Wenn nicht,werden wir einander nicht hassen,wenn dann einer unsere Beziehung beendet,bevor er daran zerbricht."
Diese Einstellung teile ich.Daher finde ich all die Klagen und das Unglücklichsein vieler hier,die von vornherein wissen,dass der verheiratete Part sich nicht trennen wird,nicht OK,wenn sie im Laufe der Zeit mehr wollen.

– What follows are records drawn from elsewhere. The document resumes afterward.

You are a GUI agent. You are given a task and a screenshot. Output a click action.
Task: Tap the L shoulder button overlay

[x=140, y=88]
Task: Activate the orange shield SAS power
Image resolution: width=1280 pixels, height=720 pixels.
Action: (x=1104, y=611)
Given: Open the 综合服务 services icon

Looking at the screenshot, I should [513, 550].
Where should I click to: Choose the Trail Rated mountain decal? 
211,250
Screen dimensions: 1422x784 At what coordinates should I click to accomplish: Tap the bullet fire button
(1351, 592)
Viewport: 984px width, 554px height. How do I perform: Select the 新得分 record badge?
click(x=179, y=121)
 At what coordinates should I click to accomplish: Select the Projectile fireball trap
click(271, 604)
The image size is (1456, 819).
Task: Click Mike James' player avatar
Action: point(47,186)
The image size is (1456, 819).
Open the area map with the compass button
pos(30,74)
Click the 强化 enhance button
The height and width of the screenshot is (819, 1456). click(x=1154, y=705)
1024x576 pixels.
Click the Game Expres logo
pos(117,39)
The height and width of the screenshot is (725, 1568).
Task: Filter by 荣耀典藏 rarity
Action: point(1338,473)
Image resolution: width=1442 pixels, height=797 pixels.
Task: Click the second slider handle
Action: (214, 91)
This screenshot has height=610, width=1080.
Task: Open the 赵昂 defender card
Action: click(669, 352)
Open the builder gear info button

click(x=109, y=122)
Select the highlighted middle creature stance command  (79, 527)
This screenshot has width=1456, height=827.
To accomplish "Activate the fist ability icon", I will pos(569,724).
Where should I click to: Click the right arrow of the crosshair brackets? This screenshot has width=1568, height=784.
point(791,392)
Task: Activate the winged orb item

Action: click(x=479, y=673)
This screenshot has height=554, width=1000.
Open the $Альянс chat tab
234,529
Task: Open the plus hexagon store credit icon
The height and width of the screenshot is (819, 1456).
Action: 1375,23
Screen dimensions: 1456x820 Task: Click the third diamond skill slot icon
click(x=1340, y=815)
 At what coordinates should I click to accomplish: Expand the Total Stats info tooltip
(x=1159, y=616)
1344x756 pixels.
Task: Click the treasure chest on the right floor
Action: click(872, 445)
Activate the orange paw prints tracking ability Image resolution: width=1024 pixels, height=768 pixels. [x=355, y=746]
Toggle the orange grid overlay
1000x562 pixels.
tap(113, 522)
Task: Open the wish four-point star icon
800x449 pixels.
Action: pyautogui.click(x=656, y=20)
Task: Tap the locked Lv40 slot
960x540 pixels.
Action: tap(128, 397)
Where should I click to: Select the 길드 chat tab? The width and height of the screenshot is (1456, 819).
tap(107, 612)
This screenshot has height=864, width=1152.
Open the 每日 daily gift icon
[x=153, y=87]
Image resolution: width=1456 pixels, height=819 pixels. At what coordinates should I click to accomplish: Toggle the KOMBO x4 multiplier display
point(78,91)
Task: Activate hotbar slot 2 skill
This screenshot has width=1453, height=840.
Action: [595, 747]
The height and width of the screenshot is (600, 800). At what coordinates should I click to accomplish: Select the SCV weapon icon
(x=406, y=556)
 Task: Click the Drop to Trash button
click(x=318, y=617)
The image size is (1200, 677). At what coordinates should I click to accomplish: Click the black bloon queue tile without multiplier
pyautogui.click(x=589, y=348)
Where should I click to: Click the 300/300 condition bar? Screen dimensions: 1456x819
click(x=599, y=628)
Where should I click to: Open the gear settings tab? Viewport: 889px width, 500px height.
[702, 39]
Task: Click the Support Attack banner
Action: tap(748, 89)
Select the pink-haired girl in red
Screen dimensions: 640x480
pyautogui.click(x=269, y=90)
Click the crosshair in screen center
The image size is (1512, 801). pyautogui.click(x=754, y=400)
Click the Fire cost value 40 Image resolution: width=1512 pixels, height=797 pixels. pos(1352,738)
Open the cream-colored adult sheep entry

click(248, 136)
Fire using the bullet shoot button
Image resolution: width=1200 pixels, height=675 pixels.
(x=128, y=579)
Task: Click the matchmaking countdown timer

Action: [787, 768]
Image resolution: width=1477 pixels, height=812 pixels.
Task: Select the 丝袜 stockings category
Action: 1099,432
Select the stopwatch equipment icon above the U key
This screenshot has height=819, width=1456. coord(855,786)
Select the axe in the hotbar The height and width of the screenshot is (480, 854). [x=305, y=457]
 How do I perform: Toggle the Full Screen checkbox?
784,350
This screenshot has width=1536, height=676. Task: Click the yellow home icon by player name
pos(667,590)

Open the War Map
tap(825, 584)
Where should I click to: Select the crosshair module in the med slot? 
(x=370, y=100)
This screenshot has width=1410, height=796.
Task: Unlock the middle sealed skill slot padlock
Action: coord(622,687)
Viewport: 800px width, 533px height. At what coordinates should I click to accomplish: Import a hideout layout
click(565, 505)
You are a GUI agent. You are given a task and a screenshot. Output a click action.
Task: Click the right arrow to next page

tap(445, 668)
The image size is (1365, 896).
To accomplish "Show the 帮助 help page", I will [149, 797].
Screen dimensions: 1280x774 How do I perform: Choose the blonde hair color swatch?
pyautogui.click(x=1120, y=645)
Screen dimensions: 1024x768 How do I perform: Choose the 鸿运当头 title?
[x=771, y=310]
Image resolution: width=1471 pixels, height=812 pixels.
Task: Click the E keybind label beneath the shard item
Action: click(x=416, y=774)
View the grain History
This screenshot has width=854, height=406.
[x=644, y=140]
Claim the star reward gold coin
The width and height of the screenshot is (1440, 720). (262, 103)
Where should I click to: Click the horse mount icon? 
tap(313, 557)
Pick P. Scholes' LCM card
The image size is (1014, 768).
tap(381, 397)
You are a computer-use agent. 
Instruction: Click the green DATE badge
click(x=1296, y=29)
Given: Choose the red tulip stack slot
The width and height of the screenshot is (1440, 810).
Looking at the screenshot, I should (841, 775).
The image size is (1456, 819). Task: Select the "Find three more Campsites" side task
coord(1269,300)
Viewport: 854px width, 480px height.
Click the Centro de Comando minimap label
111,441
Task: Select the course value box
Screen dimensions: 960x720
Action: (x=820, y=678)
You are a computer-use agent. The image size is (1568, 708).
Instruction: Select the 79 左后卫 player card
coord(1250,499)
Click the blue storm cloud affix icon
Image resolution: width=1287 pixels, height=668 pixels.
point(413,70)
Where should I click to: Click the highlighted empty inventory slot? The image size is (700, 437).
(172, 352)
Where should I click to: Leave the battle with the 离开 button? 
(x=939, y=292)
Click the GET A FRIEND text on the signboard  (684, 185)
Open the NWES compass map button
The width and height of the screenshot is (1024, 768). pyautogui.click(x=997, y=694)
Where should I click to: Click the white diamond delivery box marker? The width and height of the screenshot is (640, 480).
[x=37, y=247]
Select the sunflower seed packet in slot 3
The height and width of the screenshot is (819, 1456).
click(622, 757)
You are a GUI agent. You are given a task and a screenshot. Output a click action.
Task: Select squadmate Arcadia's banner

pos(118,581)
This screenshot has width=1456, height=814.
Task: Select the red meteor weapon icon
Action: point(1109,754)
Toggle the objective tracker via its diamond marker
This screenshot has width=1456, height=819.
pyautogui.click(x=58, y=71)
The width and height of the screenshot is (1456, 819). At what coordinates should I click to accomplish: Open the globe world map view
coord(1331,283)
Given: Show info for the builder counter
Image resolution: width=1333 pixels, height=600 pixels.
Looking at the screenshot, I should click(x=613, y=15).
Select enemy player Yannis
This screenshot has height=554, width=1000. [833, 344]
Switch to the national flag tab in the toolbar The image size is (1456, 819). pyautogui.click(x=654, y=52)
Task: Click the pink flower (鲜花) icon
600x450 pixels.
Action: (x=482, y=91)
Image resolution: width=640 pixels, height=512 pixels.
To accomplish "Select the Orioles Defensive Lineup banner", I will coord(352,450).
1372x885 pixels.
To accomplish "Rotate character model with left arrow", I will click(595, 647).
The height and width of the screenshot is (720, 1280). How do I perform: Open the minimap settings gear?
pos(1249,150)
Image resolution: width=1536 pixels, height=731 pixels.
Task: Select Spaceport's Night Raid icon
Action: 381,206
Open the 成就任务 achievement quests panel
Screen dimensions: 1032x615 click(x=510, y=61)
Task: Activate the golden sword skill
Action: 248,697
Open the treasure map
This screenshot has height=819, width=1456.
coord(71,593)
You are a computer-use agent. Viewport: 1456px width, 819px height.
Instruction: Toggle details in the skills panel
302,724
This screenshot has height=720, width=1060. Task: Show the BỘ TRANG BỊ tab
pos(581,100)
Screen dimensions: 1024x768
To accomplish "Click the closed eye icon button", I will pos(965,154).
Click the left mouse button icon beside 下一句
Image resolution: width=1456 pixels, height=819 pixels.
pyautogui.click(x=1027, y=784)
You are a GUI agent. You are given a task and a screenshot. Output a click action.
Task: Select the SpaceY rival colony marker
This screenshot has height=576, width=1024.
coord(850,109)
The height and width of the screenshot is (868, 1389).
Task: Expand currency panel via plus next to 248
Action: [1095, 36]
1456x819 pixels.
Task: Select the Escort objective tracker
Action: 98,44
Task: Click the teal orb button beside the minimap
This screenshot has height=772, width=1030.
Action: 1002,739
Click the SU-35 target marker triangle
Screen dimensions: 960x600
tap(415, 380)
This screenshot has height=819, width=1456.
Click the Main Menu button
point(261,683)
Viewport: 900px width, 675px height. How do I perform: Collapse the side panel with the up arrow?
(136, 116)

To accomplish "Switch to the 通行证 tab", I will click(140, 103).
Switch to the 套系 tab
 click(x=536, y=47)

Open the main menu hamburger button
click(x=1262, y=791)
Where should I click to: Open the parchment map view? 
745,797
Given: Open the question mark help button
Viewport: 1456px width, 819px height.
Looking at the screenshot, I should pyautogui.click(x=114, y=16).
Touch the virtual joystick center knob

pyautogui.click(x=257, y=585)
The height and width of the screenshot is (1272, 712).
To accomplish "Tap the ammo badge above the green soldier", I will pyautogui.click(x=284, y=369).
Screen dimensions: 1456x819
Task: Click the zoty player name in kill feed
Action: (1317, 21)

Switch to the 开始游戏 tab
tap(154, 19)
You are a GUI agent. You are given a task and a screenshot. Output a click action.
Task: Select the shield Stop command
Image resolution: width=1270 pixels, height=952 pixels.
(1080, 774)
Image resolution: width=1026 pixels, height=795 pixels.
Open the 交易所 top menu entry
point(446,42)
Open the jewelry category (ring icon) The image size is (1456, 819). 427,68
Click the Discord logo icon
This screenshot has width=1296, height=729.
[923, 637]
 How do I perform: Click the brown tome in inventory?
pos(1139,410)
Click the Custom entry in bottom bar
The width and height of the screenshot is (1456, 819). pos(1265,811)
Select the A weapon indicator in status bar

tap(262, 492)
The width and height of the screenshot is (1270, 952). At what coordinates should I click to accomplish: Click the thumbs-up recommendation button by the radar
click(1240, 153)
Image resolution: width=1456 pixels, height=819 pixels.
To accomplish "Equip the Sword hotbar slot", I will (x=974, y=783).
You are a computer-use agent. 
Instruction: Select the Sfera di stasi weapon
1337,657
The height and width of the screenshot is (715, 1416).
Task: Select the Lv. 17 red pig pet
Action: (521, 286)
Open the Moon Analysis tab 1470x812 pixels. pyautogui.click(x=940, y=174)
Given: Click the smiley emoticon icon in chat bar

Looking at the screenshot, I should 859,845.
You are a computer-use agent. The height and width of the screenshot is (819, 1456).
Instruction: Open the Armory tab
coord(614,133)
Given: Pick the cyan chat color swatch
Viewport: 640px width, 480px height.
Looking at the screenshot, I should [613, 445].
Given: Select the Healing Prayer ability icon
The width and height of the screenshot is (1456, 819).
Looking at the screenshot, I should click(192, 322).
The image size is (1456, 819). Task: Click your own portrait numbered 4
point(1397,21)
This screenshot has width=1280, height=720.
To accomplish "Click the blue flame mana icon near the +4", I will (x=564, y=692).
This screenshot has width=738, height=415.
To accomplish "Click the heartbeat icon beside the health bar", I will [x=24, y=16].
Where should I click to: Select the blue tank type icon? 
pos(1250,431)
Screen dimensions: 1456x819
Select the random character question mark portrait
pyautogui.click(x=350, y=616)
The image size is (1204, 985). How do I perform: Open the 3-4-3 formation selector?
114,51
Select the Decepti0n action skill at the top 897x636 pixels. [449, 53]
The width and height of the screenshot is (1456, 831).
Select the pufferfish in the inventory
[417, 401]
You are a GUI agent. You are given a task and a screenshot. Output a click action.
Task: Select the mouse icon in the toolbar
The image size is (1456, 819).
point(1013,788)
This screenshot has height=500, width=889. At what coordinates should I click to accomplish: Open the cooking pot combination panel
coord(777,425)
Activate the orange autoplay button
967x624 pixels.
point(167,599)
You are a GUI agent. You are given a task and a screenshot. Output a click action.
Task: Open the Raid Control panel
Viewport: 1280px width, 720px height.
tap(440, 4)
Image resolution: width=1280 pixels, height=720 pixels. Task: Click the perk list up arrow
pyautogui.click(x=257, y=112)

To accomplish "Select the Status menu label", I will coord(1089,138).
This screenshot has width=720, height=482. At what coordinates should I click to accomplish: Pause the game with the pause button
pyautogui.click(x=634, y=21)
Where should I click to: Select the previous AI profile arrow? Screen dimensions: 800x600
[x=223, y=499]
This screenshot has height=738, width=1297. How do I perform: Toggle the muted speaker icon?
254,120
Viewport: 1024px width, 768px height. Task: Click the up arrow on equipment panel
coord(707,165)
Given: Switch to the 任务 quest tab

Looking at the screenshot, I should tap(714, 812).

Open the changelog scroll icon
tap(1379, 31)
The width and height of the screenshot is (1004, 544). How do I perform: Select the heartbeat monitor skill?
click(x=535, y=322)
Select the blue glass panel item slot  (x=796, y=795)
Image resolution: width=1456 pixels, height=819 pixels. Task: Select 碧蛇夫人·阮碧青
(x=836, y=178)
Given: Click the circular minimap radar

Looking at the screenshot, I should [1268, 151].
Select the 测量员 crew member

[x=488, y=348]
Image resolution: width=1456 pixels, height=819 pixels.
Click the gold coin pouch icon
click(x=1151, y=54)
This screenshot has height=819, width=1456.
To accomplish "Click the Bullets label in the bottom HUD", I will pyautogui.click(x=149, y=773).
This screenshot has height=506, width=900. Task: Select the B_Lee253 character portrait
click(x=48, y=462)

Sind von Anfang an Versprechungen in dieser Richtung vom verheirateten Part gemacht worden,dann ist natürlich eine Erwartungshaltung und Enttäuschung eine normale Reaktion.

Aus unserer Diskussion habe ich wieder einmal sehen können,wie verschieden die Menschen sind - gut so.
Und doppelt gut,wenn man auf einen Partner trifft,der die gleichen Ansichten in Bezug auf eine Beziehung teilt.
Nur dann kann diese glücklich werden.
Wie man hier sieht,ist das Gegenteil wohl leider oft der Fall.
Ich wünsche dir,dass du "den Richtigen" triffst oder schon getroffen hast!